Why Do I Need A Root Canal? A deep cavity, traumatic injury, or tooth fracture can make a tooth susceptible to bacterial infection, which can kill the nerve, stimulate increased blood flow, and create pressure within the tooth. This can cause severe tooth pain and may initiate bone degeneration, tooth loss, and even more acute pain. If you see a dentist in the earliest stages of this condition, the tooth may be saved with a root canal. Otherwise, it may require extraction and a prosthetic replacement.
Root Canal Procedure
Will root canal therapy hurt? Not with today’s advanced technology. In fact, the entire process can be so comfortable that many patients doze off. Oftentimes, root canal therapy can be completed in a single appointment. We simply clean out the diseased canal, seal it from further infection, and you’re on your way. While some patients experience post-procedural soreness or slight tissue inflammation, these are controllable with over-the-counter medications. Follow-up care involves thorough home hygiene and regular dental visits for cleanings and dental checkups.
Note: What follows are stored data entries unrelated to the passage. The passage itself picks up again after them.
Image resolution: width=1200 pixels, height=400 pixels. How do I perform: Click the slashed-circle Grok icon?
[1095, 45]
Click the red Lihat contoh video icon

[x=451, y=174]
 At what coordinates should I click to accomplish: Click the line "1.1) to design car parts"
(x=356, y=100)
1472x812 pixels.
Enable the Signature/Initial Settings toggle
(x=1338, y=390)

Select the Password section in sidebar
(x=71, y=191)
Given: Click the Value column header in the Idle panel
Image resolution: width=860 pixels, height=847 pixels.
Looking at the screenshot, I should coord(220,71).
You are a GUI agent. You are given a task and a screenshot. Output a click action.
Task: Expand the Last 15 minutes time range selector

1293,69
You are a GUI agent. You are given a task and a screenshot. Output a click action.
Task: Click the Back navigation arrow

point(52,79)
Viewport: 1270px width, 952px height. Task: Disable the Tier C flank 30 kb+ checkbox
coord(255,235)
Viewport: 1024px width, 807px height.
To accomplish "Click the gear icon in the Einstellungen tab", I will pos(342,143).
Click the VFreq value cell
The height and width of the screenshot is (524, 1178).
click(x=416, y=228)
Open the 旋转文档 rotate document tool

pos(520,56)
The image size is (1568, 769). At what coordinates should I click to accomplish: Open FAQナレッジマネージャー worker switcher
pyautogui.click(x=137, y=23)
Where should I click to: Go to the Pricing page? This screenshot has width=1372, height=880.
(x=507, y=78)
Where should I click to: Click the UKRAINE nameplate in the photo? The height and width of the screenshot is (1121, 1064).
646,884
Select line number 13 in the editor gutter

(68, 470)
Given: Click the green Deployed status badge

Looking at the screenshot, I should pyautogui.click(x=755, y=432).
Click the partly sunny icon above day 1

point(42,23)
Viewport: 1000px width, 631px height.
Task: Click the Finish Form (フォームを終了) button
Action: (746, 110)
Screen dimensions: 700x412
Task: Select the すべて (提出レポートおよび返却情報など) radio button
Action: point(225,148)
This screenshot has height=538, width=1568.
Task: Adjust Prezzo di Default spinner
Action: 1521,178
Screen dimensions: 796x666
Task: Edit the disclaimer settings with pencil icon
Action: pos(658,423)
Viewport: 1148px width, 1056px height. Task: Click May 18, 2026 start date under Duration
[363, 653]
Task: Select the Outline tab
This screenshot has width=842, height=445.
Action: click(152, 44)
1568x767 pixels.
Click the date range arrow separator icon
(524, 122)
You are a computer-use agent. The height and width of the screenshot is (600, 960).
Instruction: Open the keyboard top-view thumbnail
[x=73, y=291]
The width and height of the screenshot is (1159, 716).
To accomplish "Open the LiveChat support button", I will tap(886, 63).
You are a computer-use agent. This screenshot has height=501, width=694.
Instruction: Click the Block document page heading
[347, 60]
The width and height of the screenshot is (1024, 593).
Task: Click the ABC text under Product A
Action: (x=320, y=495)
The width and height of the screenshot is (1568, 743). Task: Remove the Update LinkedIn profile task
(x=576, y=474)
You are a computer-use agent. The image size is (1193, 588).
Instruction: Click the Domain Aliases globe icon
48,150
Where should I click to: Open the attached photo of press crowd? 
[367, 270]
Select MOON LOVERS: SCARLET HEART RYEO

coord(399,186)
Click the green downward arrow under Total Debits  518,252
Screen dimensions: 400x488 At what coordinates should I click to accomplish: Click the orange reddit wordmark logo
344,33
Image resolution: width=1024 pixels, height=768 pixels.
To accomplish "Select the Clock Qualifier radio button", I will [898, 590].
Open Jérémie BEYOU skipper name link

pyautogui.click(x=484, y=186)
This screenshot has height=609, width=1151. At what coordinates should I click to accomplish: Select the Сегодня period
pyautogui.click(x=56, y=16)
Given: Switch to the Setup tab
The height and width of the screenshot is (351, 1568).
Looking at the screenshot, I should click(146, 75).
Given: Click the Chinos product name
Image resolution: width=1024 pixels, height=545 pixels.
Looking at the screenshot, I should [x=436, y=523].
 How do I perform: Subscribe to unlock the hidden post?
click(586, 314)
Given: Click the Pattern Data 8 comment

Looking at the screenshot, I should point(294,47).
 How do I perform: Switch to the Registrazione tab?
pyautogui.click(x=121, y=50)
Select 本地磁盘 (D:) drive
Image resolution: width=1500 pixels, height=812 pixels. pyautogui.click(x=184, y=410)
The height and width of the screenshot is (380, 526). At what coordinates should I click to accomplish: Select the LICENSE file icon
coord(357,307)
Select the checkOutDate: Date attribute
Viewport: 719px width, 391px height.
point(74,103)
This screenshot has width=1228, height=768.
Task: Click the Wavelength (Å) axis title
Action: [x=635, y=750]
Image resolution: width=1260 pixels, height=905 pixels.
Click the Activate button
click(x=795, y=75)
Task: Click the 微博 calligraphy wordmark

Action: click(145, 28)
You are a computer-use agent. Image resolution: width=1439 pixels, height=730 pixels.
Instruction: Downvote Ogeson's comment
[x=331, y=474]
Symptoms a Root Canal May be Necessary
Although there may not always be obvious signs a root canal is needed, the following are some symptoms that may lead you to the dentist:
- Toothache pain upon chewing or application of pressure
- Prolonged sensitivity to heat or cold temperatures
- Discoloration of the tooth
- Swelling and tenderness in the neighboring gums
- A recurring pimple on the gums
If you are experiencing symptoms mentioned above, please contact City Smiles at (314) 375-5353 (Downtown St. Louis) or (314) 678-7876 (Clayton) so that we can examine your tooth and take the necessary actions before the condition worsens.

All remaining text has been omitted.